LAS CRUCES, N.M. (AP) — Police in New Mexico have offered a $30,000 reward for information about a shooting at a Las Cruces bowling alley in 1990 where five people were fatally shot and two others survived wounds. Authorities say Monday marks 30 years since police were dispatched to the bowling alley where investigators believe two men walked in, opened fire and stole about $5,000 in cash. Police say four people died that day and a fifth person died from complications years later. Police say the shooters were never located, but they hope to still solve the case. 

  • NEW MEXICO HOMICIDE SUSPECT-VEGAS

CARLSBAD, N.M. (AP) — A New Mexico homicide suspect is in custody in Nevada. Authorities say 21-year-old Preston Thompson is jailed in Las Vegas and awaiting extradition to New Mexico's Eddy County to face a murder charge in the shooting death of 26-year-old Carlie Overturff last September. Clark County Detention Center records indicate Thompson is serving a jail sentence for grand larceny auto and that he faces a hearing Monday on a fugitive warrant. The Carlsbad Current-Argus reports that Thompson had been missing since September. Eddy County sheriff's Capt. Matt Hutchinson told the Current-Argus that investigators received information that Thompson had left Carlsbad and might be in Nevada. New Mexico court records don't list a defense attorney for Thompson in the murder case.

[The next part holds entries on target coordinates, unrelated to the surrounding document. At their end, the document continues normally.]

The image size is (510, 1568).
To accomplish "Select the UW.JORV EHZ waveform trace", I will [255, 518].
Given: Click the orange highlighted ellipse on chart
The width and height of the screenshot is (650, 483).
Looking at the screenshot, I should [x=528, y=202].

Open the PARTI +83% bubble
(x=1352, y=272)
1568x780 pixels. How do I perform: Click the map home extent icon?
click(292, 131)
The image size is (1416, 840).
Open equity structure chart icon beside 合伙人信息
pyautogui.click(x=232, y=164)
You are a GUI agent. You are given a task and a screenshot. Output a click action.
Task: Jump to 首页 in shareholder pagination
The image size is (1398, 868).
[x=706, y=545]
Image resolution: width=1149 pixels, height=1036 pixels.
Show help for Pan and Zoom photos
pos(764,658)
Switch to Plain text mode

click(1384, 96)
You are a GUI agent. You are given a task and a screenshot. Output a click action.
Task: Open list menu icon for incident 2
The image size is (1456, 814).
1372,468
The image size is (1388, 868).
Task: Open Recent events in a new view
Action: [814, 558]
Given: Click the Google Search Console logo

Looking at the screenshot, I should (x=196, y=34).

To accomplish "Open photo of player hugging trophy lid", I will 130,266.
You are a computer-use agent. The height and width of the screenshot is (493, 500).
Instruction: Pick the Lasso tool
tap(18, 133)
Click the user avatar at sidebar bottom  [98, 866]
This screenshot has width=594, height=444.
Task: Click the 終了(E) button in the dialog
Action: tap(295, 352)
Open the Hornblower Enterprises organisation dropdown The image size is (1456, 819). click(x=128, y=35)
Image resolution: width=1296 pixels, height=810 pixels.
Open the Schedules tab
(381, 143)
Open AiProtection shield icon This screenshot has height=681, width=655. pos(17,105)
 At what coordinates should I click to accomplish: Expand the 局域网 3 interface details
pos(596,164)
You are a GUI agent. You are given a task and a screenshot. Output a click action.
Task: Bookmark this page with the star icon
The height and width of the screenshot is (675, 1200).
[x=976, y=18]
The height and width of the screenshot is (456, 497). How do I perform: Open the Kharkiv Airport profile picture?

  • BOOKS-LATINO LITERATURE

ALBUQUERQUE, N.M. (AP) — Latino activists say they hope the controversy around the novel "American Dirt" brings more attention to recent and overlooked works by Latino writers. Advocates say these books rarely get the attention of the general public since publishers don't promote them liker other works by white writers. Latino advocates last month took to social media to complain about "American Dirt" by Jeanine Cummins for its alleged stereotypes about Mexican immigration. Advocates suggested on Twitter and Facebook works by Latino authors that boosted sales. Houston-based Arte Publico Press publisher Nicolas Kanellos says some of his books by immigrant writers have sold out.

  • NEW MEXICO GUN LAWS

SANTA FE, N.M. (AP) — The New Mexico state Senate endorsed a red-flag gun bill Friday that has been prompted by concerns about the a mass shooting last year in El Paso, Texas, and suicide prevention efforts. The bill would allow law enforcement officers to petition a state district court to order the temporary surrender of firearms. Democratic Gov. Michelle Lujan Grisham supports new tools she says will help law enforcement prevent gun violence. Rural sheriffs oppose the Democratic-sponsored legislation, arguing that officers can already intervene in the event of mental health crisis and detain people for their own safety or who present a danger to others.

  • EXCESSIVE FORCE-DEFENSE RIGHTS

SANTA FE, N.M. (AP) — A court ruling says New Mexico criminal defendants may be allowed to argue that they were trying to defend another person from excessive force by an officer. The state Court of Appeals decision in a case from Curry County overturns Sarita Jones' convictions for battery upon a peace officer and resisting or abusing a peace officer and grants her a new trial. The decision said the Clovis woman was entitled to seek a "defense of another" jury instruction because her case involved alleged excessive force directed by police at her son. The appeals court said a trial judge erroneously ruled that defendants claiming to have been defending another person couldn't cite allegedly excessive force by police.